MannKind Corporation
- Type: Public
- Traded as: Nasdaq: MNKD Russell 2000 Component
- Industry: Biotechnology
- Founded: 1991; 35 years ago
- Founder: Alfred E. Mann
- Headquarters: Danbury, Connecticut, U.S.
- Key people: Kent Kresa (chairman) Dr. Michael E. Castagna (CEO)
- Revenue: US$63.038 million (2019)
- Operating income: −US$44.597 million (2019)
- Net income: −US$51.903 million (2019)
- Total assets: ▼$93.725 million (2019)
- Total equity: ▲$284.252 million (2019)
- Number of employees: ▼233 (2019)
- Website: mannkindcorp.com

= MannKind Corporation =

American Bio Pharmaceutical Company

MannKind Corporation is a biopharmaceutical company focusing on the discovery, development, and commercialization of therapeutic products for diseases such as diabetes and pulmonary arterial hypertension. Based in Danbury, Connecticut, the company was founded in February 1991.
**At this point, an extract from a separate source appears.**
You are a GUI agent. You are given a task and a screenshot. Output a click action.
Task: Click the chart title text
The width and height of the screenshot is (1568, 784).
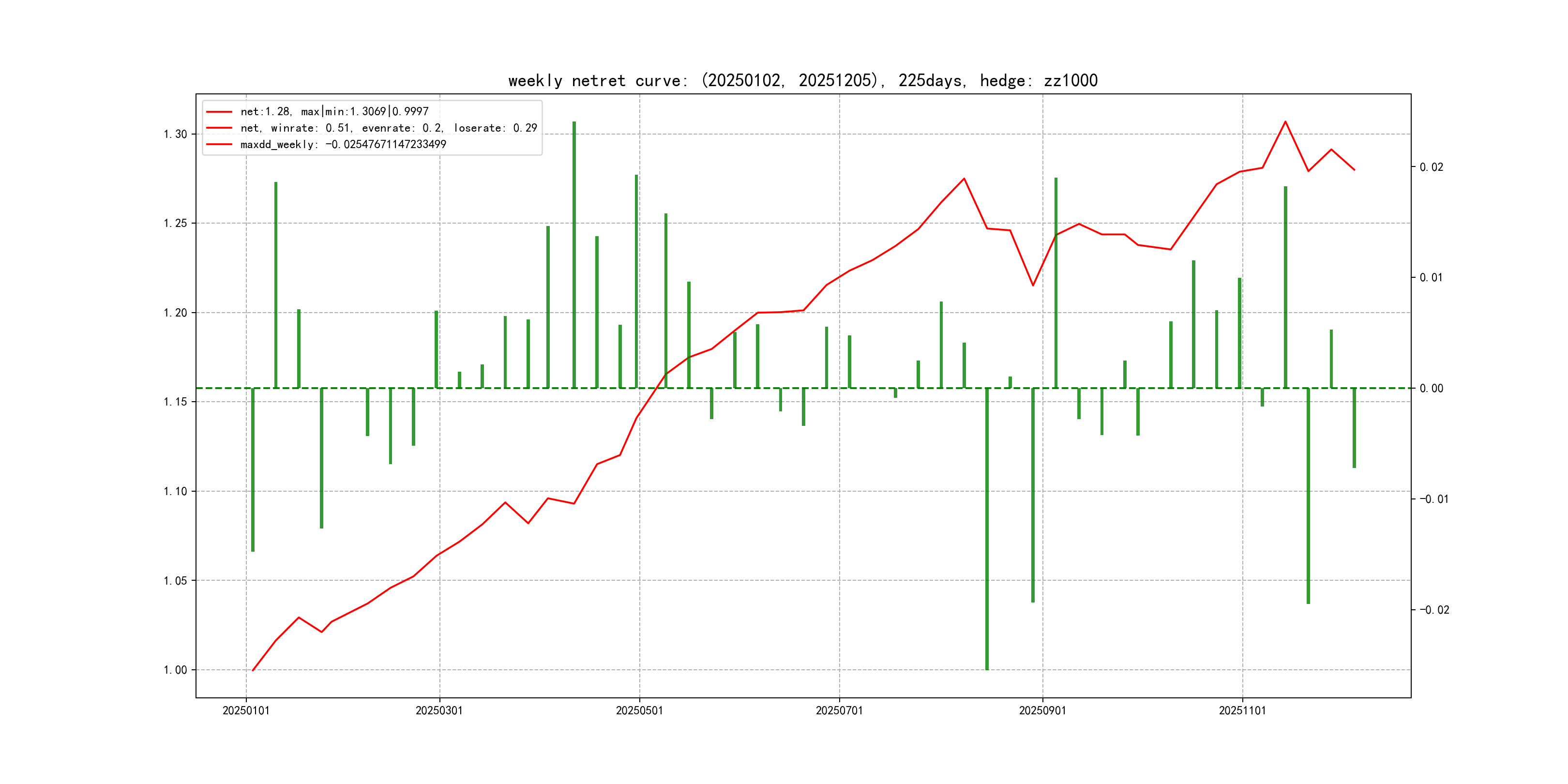click(802, 80)
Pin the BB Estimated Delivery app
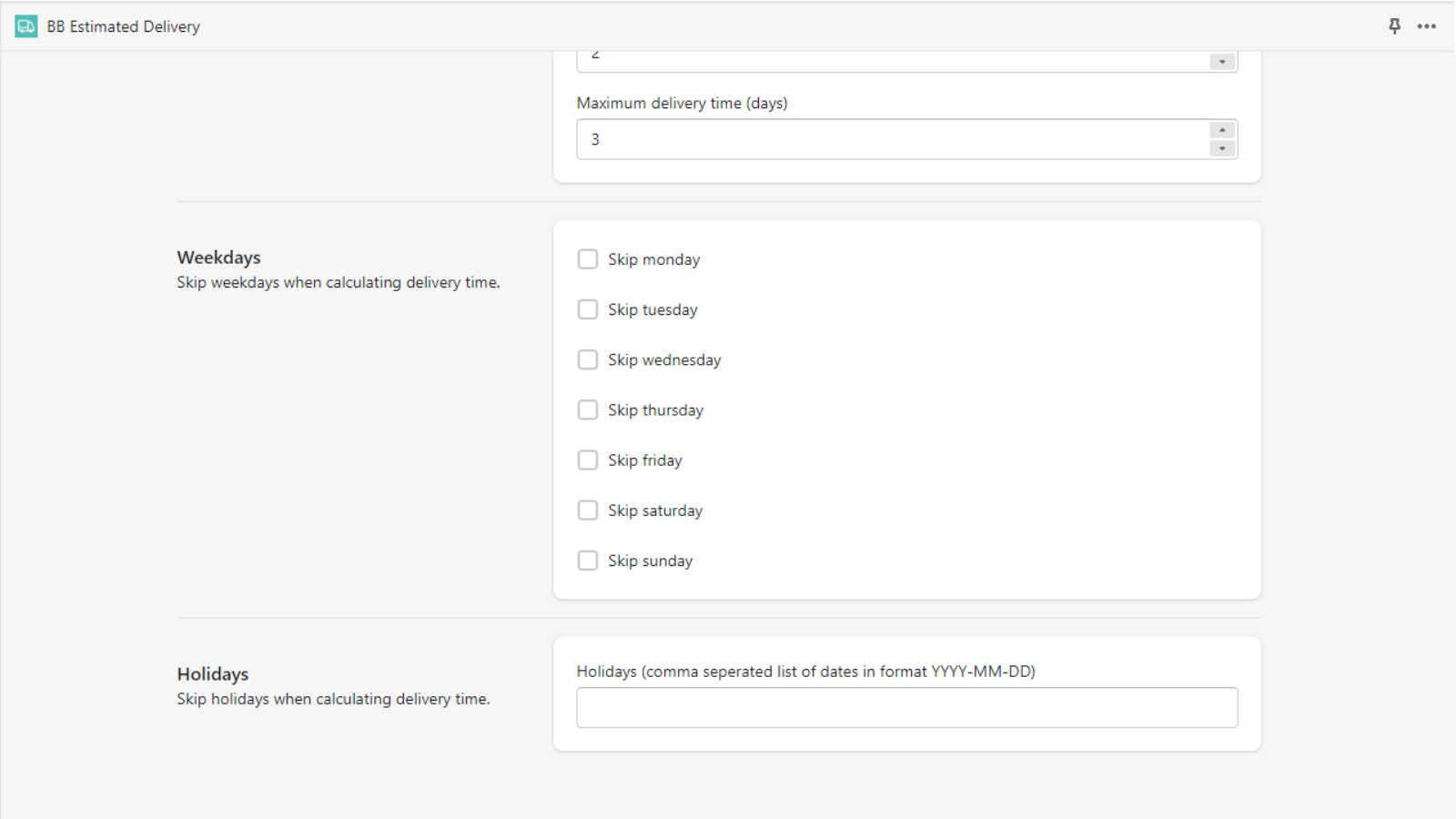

MannKind Corporation was named after its founder, Alfred E. Mann.

==History==
Founded in February 1991, the company's present form is a result of a 2003 merger of three companies owned by Alfred E. Mann: Pharmaceutical Discovery Corporation (PDC), the cancer vaccine developer CTL ImmunoTherapies, Inc., and its sister company Allecure Corp, which was developing an allergy vaccine technology. Pharmaceutical Discovery was purchased in 2001 from Solomon Steiner; with that purchase MannKind acquired the Technosphere molecule and Medtone inhaler, upon which was developed its lead product, Afrezza (inhalable insulin).

The FDA approved Afrezza on June 27, 2014.

On August 11, 2014 MannKind entered into an exclusive global licensing agreement with Sanofi for Afrezza sales. Under the agreement, MannKind received $150 million cash from Sanofi, in exchange for sharing profits and losses of sales of Afrezza, with 65% for Sanofi and 35% for MannKind. On January 5, 2016, MannKind Corporation announced the termination of the license and collaboration agreement with Sanofi. By December 2017, the company had lost 11% of its trading volume due to the poor sales.

In March 2020, the company announced it was working with fellow pharmaceutical company Immix Biopharma to try to develop an inhalable treatment for acute respiratory distress syndrome, a lung disease.

==Products and product candidates==
The firm has developed Afrezza a rapid-acting insulin peaking 12 to 15 minutes after inhalation and exiting the body within 2–3 hours. The inhalation technology uses a miniature, breath-powered inhaler in combination with single-use cartridges containing pre-metered doses. Initial pharmacokinetic studies were followed by studies of safety and efficiency involving Technosphere formulations of different therapeutic proteins.

==Leadership==
Mann was chief executive officer until January 12, 2015 when Hakan Edstrom became CEO and Mann transitioned to executive chairman.

In November 2015, Hakan Edstrom stepped down as CEO and president. Company founder Alfred Mann stepped in as interim CEO on November 19, 2015. In 2016, Matthew Pfeffer was appointed CEO of MannKind, and served as both CEO and CFO. In May 2017, Michael Castagna was named CEO of the company.

==Facilities==
MannKind has a large corporate office in Westlake Village, California. The Afrezza manufacturing facility is in Danbury, Connecticut. In 2022, the company moved its official headquarters to Danbury.